### WHAT THIS TASK INVOLVES:
Could you turn the records below, from the line with "The width and" to the line with "(231, 984).", into a JSON list of strings with one string per line and blank lines left out?

TASK MATERIAL: Begin

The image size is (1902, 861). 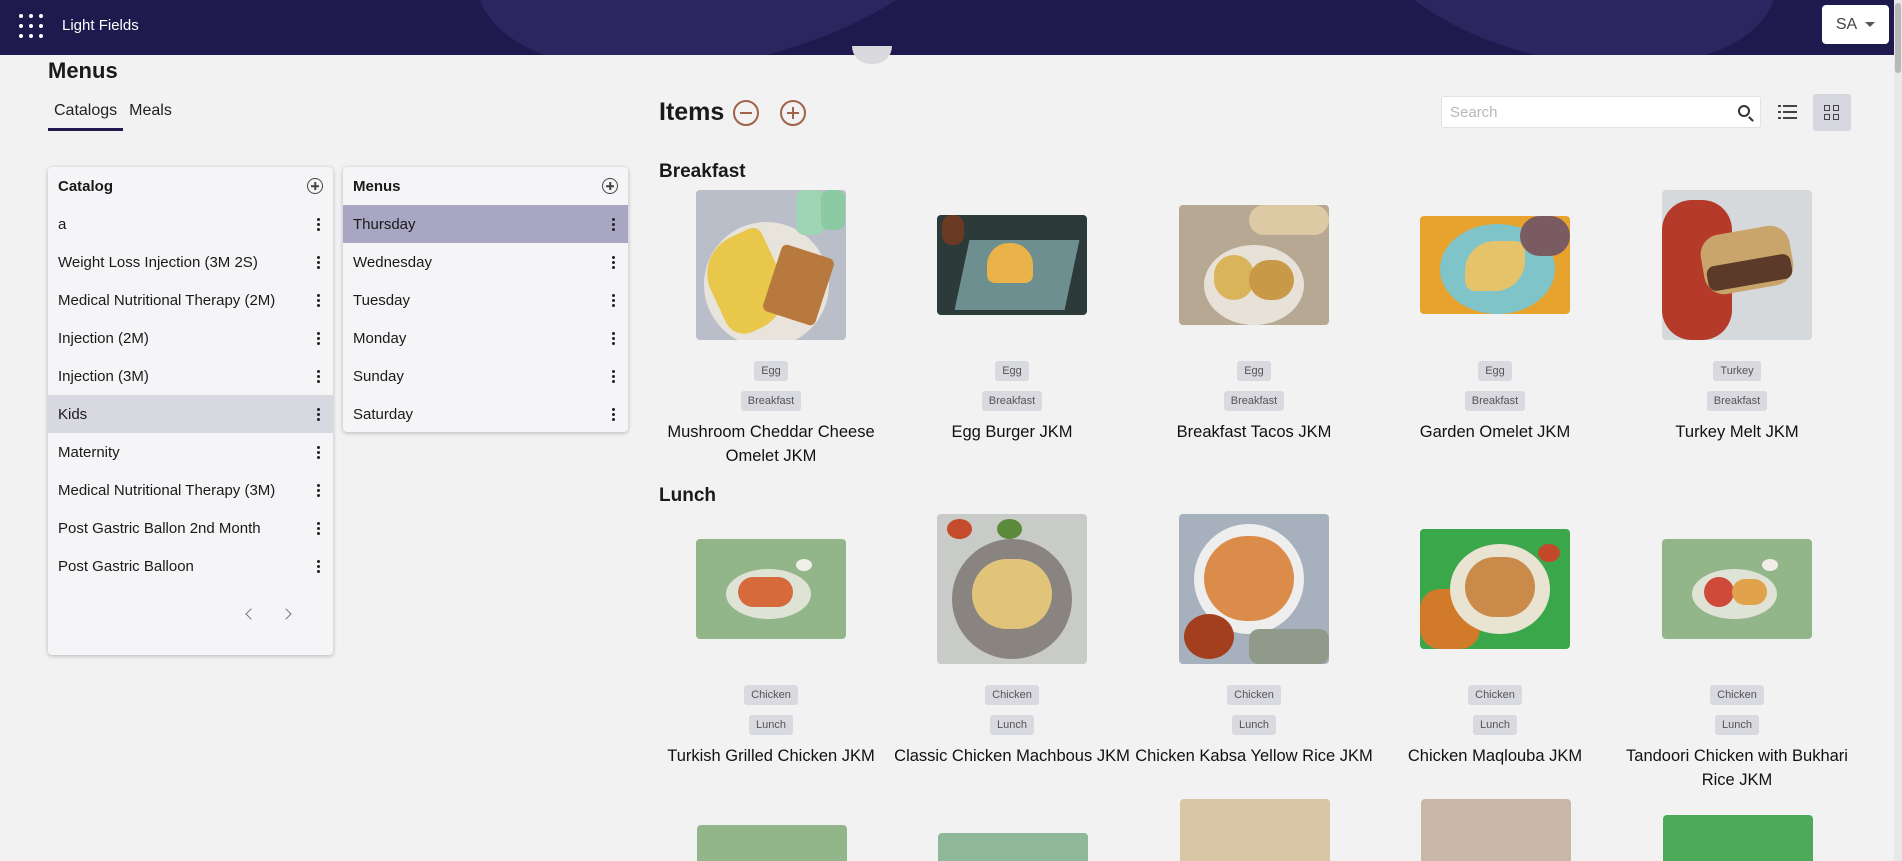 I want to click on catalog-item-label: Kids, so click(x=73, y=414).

TASK MATERIAL: End
TASK MATERIAL: Begin

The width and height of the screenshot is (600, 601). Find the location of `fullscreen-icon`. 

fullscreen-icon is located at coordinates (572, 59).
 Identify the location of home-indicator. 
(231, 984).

TASK MATERIAL: End

### THE COMPLETED TASK:
[
  "The width and height of the screenshot is (600, 601). Find the location of `fullscreen-icon`. ",
  "fullscreen-icon is located at coordinates (572, 59).",
  " Identify the location of home-indicator. ",
  "(231, 984)."
]